Where do you draw inspiration from?
I’m inspired by so many types of objects, experiences, concepts, moments and people: Black children smiling, the crisp morning air, traveling, speculative fiction, the patina on a piece of midcentury modern furniture, Afrofuturism, the taste of liberation and trans and gender-nonconforming people thriving.
Can you talk about your practice in the light of a global pandemic and sociopolitical crisis—what changed, what remains the same?
I identify as a dreamer, builder and problem-solver. My practice revolves around strategy. I like to create new formulas, solve equations and open portals that have been forgotten, overlooked or never seen before. The global pandemic, racism, shame and other harmful systems of oppression have not deterred my passion to mobilize ideas through a liberatory lens. It has strengthened my commitment to understanding that good design has the power to change the world while great design has the power to activate people.
Where do you see the future of design in the post-COVID world?

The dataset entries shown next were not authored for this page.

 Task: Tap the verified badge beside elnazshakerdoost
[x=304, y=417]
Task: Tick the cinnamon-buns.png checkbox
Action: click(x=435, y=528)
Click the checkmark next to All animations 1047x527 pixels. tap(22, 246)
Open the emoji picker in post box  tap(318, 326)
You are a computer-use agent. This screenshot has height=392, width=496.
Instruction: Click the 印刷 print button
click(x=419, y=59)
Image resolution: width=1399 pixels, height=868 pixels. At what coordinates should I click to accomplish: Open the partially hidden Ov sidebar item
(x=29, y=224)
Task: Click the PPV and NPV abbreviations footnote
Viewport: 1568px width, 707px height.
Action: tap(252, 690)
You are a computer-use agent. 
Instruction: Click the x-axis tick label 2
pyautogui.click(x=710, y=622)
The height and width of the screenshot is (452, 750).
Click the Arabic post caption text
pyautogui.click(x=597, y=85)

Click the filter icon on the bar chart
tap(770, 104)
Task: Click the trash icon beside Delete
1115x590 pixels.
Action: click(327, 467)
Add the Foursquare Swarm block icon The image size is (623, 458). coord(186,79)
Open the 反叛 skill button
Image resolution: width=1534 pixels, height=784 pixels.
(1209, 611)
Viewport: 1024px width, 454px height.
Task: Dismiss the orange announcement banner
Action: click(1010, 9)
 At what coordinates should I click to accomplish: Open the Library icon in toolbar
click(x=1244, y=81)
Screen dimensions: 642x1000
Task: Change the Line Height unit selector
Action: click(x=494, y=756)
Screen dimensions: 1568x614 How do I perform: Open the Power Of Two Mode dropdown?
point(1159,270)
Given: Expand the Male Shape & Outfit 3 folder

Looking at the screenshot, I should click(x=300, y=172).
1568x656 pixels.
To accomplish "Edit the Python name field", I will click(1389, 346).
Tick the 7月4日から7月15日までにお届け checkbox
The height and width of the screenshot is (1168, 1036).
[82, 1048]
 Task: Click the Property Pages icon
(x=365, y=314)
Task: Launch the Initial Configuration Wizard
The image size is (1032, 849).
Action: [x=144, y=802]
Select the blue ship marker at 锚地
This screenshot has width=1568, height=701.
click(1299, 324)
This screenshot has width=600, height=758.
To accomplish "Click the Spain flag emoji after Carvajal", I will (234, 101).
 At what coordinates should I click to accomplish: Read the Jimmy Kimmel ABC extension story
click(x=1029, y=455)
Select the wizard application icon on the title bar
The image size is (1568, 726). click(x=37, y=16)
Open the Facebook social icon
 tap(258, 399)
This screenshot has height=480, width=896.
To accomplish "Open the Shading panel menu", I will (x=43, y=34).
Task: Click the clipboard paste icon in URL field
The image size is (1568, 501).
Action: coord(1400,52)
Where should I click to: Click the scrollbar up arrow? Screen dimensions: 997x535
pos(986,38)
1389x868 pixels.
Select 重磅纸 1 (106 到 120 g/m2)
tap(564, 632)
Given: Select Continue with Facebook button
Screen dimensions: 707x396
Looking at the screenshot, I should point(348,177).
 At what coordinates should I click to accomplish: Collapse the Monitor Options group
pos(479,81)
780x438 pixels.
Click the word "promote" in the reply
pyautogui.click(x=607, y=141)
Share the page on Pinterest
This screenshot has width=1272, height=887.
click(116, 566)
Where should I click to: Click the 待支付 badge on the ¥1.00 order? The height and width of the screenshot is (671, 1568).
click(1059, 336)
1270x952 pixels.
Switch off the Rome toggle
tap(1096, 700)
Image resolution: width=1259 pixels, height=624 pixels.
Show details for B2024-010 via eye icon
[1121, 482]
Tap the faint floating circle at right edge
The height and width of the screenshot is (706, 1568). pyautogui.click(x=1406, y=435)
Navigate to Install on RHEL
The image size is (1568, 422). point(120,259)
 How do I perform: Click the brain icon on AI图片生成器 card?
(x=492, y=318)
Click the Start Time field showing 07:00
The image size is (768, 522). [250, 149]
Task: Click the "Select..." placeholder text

We are at a pivotal point where all of the traditional design elements that have been celebrated throughout history are being questioned and interrogated. Who created these principles? Why do these limitations exist? How do we dismantle these structures? My hope is that we continue to lean into this energy; deepening our understanding of the rich cultural landscape that exists beyond the concepts that have been taught and presented to us. The future of design will release the concept of perfectionism which is a product of supremacy culture. The future of design is in development. The future of design will be brave, unapologetic and divine.